Retired people are turning their hands to start-up businesses in growing numbers. Statistics show that of the people who work full time after 65, more than half have their own businesses.
Steve Corbett, who runs Massey University's startup incubator, ecentre, said he had been dealing with an increasing number of older entrepreneurs. They often had experience built up over a career and good networks to do business with. They often had more financial backing to support themselves while they got started.
"They're often more coachable and are keen to see new ways of using technology that can be applied. Grey hair is a very valuable asset for a start-up business."
Tauranga grandmother Sue Davies agrees. She got the idea for the Exerhoop - hula hoops to be used by adults for exercise - at the gym.
Within a couple of months she and her husband were producing them from their home.
"Because we're a lot older we're more mature and more logical, we're older and wiser."
She said the business had taken off very quickly and the couple had to work out how to produce enough hoops to keep up. "It's far exceeded what we expected."
It's a trend that is happening internationally.

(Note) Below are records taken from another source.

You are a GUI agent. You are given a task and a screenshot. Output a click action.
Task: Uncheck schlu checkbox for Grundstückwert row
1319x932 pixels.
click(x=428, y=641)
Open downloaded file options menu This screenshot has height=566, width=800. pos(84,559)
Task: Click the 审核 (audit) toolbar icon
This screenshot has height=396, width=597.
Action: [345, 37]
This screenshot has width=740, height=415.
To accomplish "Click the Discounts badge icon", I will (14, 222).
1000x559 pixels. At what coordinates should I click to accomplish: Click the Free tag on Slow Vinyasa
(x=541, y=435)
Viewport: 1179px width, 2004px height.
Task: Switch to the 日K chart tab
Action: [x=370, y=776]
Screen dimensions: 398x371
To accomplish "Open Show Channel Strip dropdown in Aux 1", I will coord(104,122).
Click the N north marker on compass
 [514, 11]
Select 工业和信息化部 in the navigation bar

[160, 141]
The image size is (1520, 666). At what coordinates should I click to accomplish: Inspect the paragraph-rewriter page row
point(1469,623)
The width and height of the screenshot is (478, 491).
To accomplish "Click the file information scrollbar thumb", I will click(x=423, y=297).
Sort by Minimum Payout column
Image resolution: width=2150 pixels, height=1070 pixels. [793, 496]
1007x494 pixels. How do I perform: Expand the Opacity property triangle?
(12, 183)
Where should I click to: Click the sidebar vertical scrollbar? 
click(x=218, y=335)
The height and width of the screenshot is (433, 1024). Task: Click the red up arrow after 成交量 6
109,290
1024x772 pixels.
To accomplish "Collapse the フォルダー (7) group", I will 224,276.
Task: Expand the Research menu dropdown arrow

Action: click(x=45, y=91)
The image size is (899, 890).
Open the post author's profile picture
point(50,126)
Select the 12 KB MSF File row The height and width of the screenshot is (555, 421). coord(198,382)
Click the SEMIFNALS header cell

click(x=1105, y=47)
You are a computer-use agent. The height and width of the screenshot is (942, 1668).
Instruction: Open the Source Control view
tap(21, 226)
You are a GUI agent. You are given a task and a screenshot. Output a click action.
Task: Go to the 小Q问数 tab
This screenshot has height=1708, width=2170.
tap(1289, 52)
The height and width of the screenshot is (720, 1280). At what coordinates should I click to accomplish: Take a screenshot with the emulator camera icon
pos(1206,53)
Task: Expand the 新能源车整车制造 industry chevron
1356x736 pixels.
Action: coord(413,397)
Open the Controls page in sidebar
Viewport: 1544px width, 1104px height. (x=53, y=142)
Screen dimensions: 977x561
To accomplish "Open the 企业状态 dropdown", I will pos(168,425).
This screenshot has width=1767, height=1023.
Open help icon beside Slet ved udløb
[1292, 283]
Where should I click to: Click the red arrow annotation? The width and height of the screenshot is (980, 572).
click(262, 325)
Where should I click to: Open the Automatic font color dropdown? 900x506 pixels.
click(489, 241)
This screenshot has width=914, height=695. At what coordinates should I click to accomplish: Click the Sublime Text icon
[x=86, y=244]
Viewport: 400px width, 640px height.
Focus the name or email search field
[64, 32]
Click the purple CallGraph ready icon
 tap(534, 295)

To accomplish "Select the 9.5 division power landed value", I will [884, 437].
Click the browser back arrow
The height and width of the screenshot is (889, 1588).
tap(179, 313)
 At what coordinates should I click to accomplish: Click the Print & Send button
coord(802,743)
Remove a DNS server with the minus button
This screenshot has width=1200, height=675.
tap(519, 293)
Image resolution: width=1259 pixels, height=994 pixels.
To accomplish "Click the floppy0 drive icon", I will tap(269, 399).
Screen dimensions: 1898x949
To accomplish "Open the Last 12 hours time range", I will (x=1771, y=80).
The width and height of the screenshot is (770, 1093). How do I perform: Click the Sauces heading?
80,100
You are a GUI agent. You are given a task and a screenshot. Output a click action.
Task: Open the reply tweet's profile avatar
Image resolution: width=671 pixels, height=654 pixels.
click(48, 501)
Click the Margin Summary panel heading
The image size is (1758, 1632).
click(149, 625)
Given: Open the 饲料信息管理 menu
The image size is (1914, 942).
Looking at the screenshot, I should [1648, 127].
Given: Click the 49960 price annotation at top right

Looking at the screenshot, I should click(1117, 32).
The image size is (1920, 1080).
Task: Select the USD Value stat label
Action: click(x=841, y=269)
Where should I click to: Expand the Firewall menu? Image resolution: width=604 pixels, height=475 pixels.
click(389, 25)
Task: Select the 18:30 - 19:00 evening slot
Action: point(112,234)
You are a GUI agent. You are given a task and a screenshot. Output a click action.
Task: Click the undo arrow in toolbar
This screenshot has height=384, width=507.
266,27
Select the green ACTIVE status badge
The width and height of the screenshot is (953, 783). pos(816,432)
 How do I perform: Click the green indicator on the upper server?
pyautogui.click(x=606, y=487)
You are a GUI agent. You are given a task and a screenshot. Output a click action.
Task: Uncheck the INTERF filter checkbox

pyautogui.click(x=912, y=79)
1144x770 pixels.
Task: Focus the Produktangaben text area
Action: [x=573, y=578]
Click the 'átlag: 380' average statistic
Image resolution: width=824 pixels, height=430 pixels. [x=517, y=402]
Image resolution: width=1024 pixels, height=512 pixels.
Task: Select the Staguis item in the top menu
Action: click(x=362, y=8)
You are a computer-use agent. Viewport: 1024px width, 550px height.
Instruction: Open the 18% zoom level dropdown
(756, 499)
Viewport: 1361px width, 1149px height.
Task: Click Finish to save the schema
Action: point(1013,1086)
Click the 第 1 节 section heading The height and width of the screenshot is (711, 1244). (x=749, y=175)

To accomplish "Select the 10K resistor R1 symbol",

In Britain, the Prince's Initiative for Mature Enterprise has been set up to help "third stage" entrepreneurs.
Tauranga's economic development agency, Priority One, is hoping to do something similar here. It has already identified elderly entrepreneurs as a possible boon for the city. It will hold a forum early next year for older people to meet, talk, and see whether there is the potential for a network.
The chief executive of business incubator The Icehouse, Andy Hamilton, said although most of the older people who approached The Icehouse still wanted to be involved in helping younger entrepreneurs get their start, at least 15 per cent wanted to launch their own business.
Kim Campbell, of the Employers and Manufacturers Association, said getting involved in a new business was a good thing for people who might otherwise be bored in retirement. "As long as you know what you're doing. I hear of plenty of stories where people go to another town and start a vineyard when they've always been a banker. It turns to custard."
He said older people were less likely to be able to bounce back if they lost a lot of money in a business gone wrong.
"But this will become more common and it can be a really good thing. People just need to remember that just because you're old it doesn't mean you're going to be any good at it."